During this period, it used a ground-penetrating radar to “see” what was hidden several meters deep.
This radar detected horizontal layers and stratified deposits that resemble patterns left by frozen water movements, especially when ice melts and refreezes, altering the grain structure and forming compacted sedimentary sequences.
According to the study, the layers appear tens of meters deep and have thicknesses and patterns that would be difficult to explain solely by wind or lava flows, which also shape Mars.
Why This Matters Scientifically
If Mars maintained available water until 750 million years ago, three major implications arise for the scientific community:
The first is climatic: either Mars had heating cycles capable of melting surface and subsurface ice, or it maintained brine flows (saline mixtures) for long periods.
The second is geological: the sedimentary dynamics of the Amazonian period may be incomplete, as the planet would not be just a static desert but a body with periodic interactions between temperature, ice, and salts.
The third is astrobiological: environments with high salinity and periodic thawing are well-known candidates on Earth for hosting resilient microbial forms. This does not mean that Mars had life, but opens more temporal windows for possibility.
“Water Is More Recent Than We Thought” — The New Emerging Consensus
The presence of Amazonian sedimentary structures had already been suggested in previous orbits made by American and European satellites. But the difference with China is that now there are ground data, collected there, on the ground, and measured by a rover that conducted geological tomography of the Martian subsurface.
This movement places Zhurong within the select group of instruments that have already changed the chronology of Mars. Before it, missions like Mars Reconnaissance Orbiter (MRO) had already shown deposits of hydrated salts and relatively young erosive channels. Now, with the Chinese rover, the debate gains field evidence.
And What About the Future of Research?
Zhurong is no longer active at the moment; the rover went into silent mode in 2022 and has not resumed communications. However, the data collected will continue to be analyzed for years.

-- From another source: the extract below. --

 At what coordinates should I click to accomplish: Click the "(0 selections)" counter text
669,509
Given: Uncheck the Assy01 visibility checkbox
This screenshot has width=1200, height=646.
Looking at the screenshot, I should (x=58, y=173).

The trend is that future missions, both Chinese and American and European, will prioritize young regions, where water marks may be frozen, preserved, or fossilized in the subsurface.
If the date of 750 million years is confirmed by more samples and more instruments, the climate model of Mars will need to be rewritten.
The finding reinforces a simple yet powerful message: Mars was not a dead planet as early as once thought. Water may have cycled, frozen, and melted in late cycles, creating opportunities for complex chemistry and, perhaps, something more.